While national coverage continues to focus on acute shortages, particularly in regional and disadvantaged schools, new analysis shows that nation’s teaching workforce could grow by 4% if Australia revamps its skills recognition system.
According to Activate Australia’s Skills campaign, 20,590 qualified teachers currently underutilised nationwide. That equates to a potential 3.7% expansion of the workforce at a time when schools report growing teacher shortages and rising burnout.
For an industry facing these omnicrises, the question isn’t just “where are the teachers?”, but why thousands of qualified educators aren’t fully participating in the system.
According to Violet Roumeliotis, Activate Australia’s Skills spokesperson and CEO of campaign convener SSI, a big part of the problem lies with Australia’s skills recognition system.
“Australia’s costly system for recognising overseas-acquired skills and qualifications locks teachers out of the jobs they’re qualified for because of barriers unrelated to their skills: excessive fees, unnecessary red tape, slow and confusing processes, and a lack of accountability,” Roumeliotis told The Educator.
“Many teachers have already undergone a skills assessment to get their skilled visa in the first place, but having moved here, instead of teaching reading, writing and arithmetic, they’re working in retail, stacking shelves or driving rideshare.”
To address this, the Activate Australia’s Skills campaign is calling for four practical solutions that they believe will help get migrant teachers into the classroom.

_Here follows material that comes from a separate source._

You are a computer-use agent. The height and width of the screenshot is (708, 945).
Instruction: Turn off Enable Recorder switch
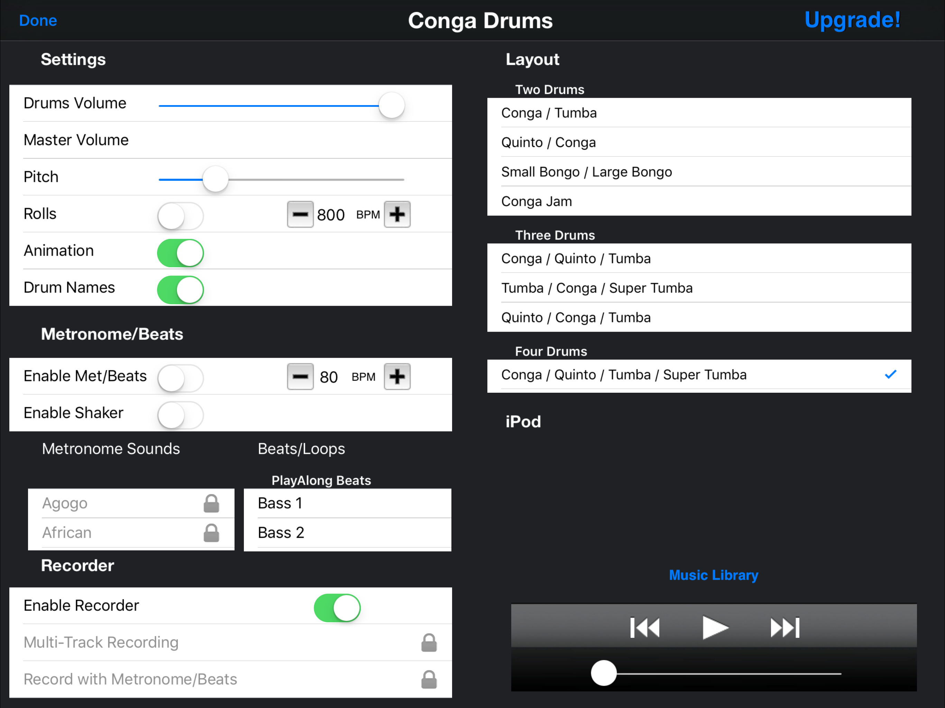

“Firstly, we’re calling for one national governance system to be established for all overseas skills and qualifications recognition, including a Commissioner to make the system faster, fairer and more affordable,” Roumeliotis said.
“There must also be a more joined-up system that links skills recognition for migration purposes with licensing and accreditation for employment purposes.”

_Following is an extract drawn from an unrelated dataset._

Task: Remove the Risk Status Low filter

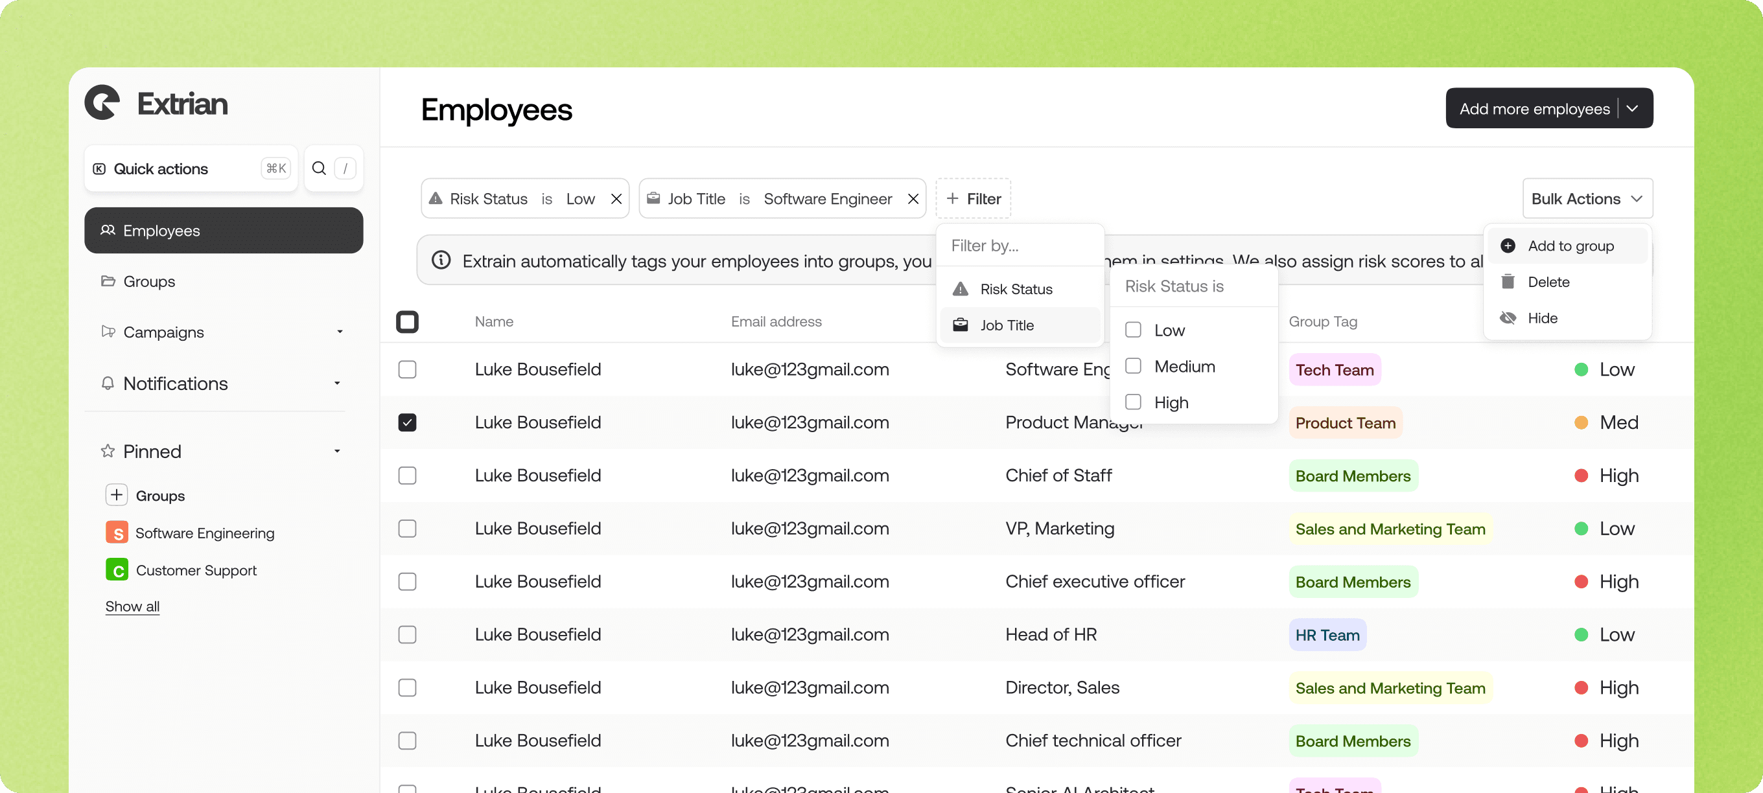Action: [x=616, y=199]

The campaign is also calling for practical measures to cut through financial and bureaucratic barriers that prevent skilled migrants from returning to the professions they’re trained for.
“Financial support must be provided for individuals to remove cost barriers and an online portal with all the information so people know what they need to do,” Roumeliotis said.
“Our campaign is also calling for Migrant Employment Pathway Hubs, or career gateways, with skills recognition navigators to guide people through the recognition process and get them working in their professions again.”